If you’re absolutely new to the fitness world, you might be unfamiliar with the term “resistance training.” I’m afraid you’re in for a (possibly disappointing) surprise — what we’re really talking about here is weight lifting. The point of the exercise is to increase the strength of your muscles by subjecting them to resistance, and the tried-and-true way to do that is with weights.
Deciding that it’s high time you started doing some resistance work doesn’t mean that you’re destined to become a hulking, bodybuilding bulldozer made of muscle. In fact, many experts have verified that muscle strength and muscle size are not nearly as related as you might think. You can do a lot of great work to make yourself stronger and leaner without bulking up. Of course, if you really would like to get huge, strength training is perfect for you!
The Role Of Cardio
Another unfounded stereotype about strength training is that its devotees send all of their workout time in the weight room. While it’s true that some individuals might get a little too intimate with the weightlifting bench, a proper fitness routine includes resistance work as just one part of a well-rounded exercise plan. Resistance training and cardio need to work together if you’re going to get the best results.

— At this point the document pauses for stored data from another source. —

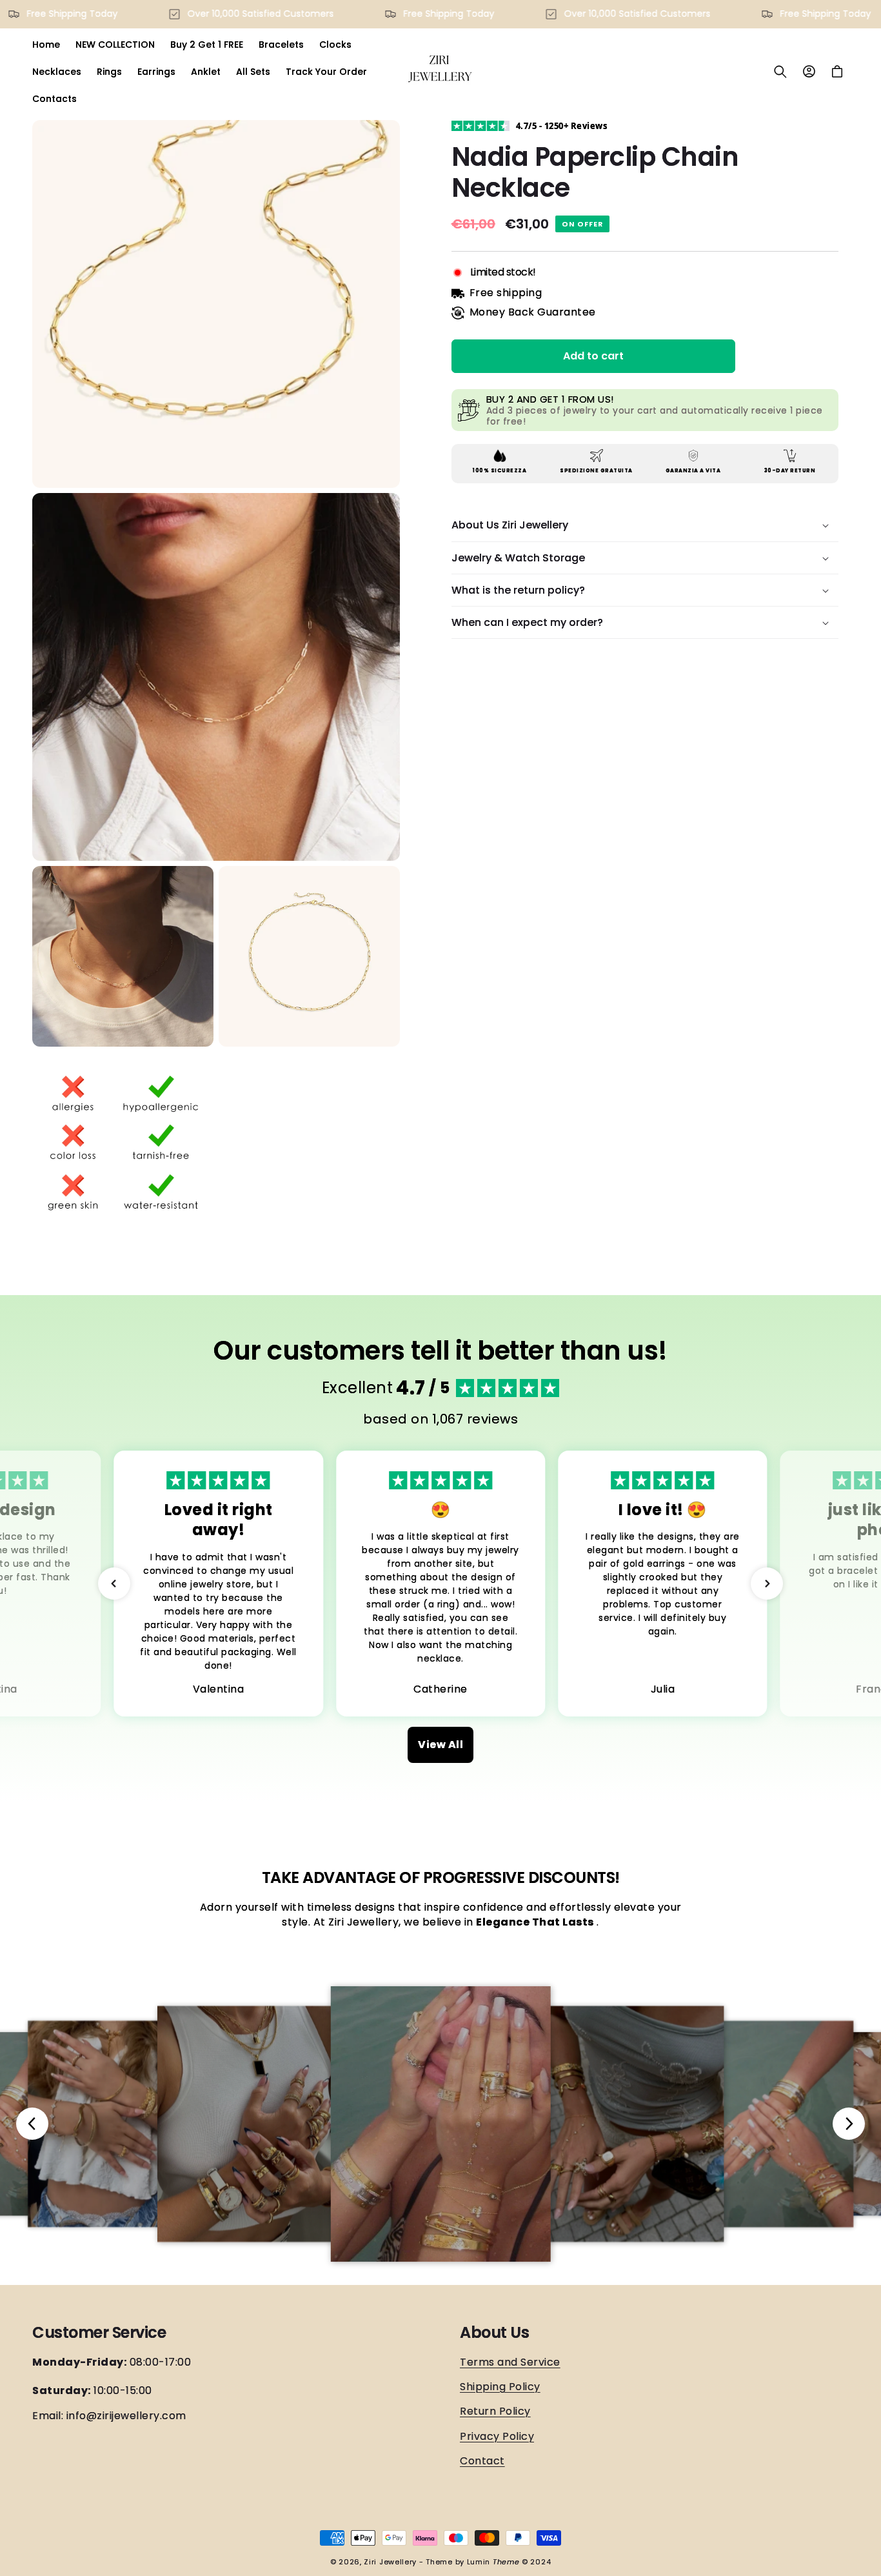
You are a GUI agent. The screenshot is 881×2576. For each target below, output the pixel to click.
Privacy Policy (497, 2436)
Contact (482, 2460)
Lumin (493, 2562)
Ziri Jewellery (390, 2562)
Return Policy (495, 2411)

Cardiovascular exercise improves your stamina and endurance, which can be extremely important when you’re doing challenging resistance work. It also increases blood flow throughout your body, particularly to your muscles. Obviously, you’ll be needing that extra burst of oxygen and nutrients when you’re straining to lift heavy weights!
If your goals are slanted heavily towards muscle-building, you might be leery about cardio exercise. I’ve read the same worrisome articles you have about how extended cardiovascular exertion alters your body’s growth hormones and slows down or reverses the process of muscle growth. That doesn’t mean that all cardio is your enemy; it’s the endless workouts you have to avoid. Try short, intense cardio workouts like wind sprints, hill climbing, or interval training.
Longer Workouts Aren’t Better Workouts
Besides leaving room in your workout schedule for a regular dose of cardio, you may get better results if you make a conscious effort to minimize your time lifting weights. Hormones play an important role here, too. Basically, as soon as you start working out, your endocrine system goes into “panic mode” and floods your body with performance-enhancing hormones like testosterone. While that initial burst lasts, your resistance-fighting capabilities will be superb, and you’ll lift weights like a man or woman possessed.
If you push yourself to stay in the weight room for hours on end, you’ll naturally run into a case of diminishing returns. As you exhaust different muscle groups, you’ll be capable of doing less and less if you try to soldier on. Thanks to the hormonal surge described above, the point of diminishing returns is probably a lot closer to the start of your workout than you think!
I know that few people have the free time to schedule their whole day around their fitness plans. Still, breaking up your strength training into many smaller sessions with plenty of time in between them is the best way to maximize the results you get out of your efforts. Many professionals recommend doing no more than five different lifts (and no more than five reps on each lift) in a single workout. Your schedule may not accommodate multiple resistance workouts in a day, but it’s still helpful to keep individual workouts brief.
Concentrate On Form First
I may have put the cart a little before the horse by diving into scheduling and other advanced concerns. When you’re first starting out with resistance training, your number one priority has to be mastering proper form. This is especially true for traditional free weights, but it applies to alternative resistance methods like using Nautilus machines or doing plyometrics, too.
Until you have your form down pat, you run the risk of injuring yourself every time you work out. This is especially true once you start using weights that are close to (or right at) your physical limits. You shouldn’t challenge yourself in this way (or waste your time thinking about pace and speed) until you know you’re doing each exercise properly.
Break Out The Notebook
Taking notes is an integral part of effective strength training, believe it or not. Unlike cardio workouts where the main goal is to maintain a steady level of exertion over a given amount of time, your goals in strength training are going to be constantly evolving. You need to track your progress carefully in order to keep moving forward.
The basic information you need to keep track of is how much resistance you’re using for each exercise you’re regularly performing. This means logging what weights you use and how many reps you complete in every workout. If you take this information down consistently, you’ll be able to push yourself and maintain continuous improvement.
The benefits of resistance training
There are literally hundreds of different resistance workouts out there waiting for you. Building a routine that works for you will take a fair amount of experimentation and trial-and-error. Hopefully, the information I’ve shared here will remain applicable no matter what form of strength training you choose to focus on.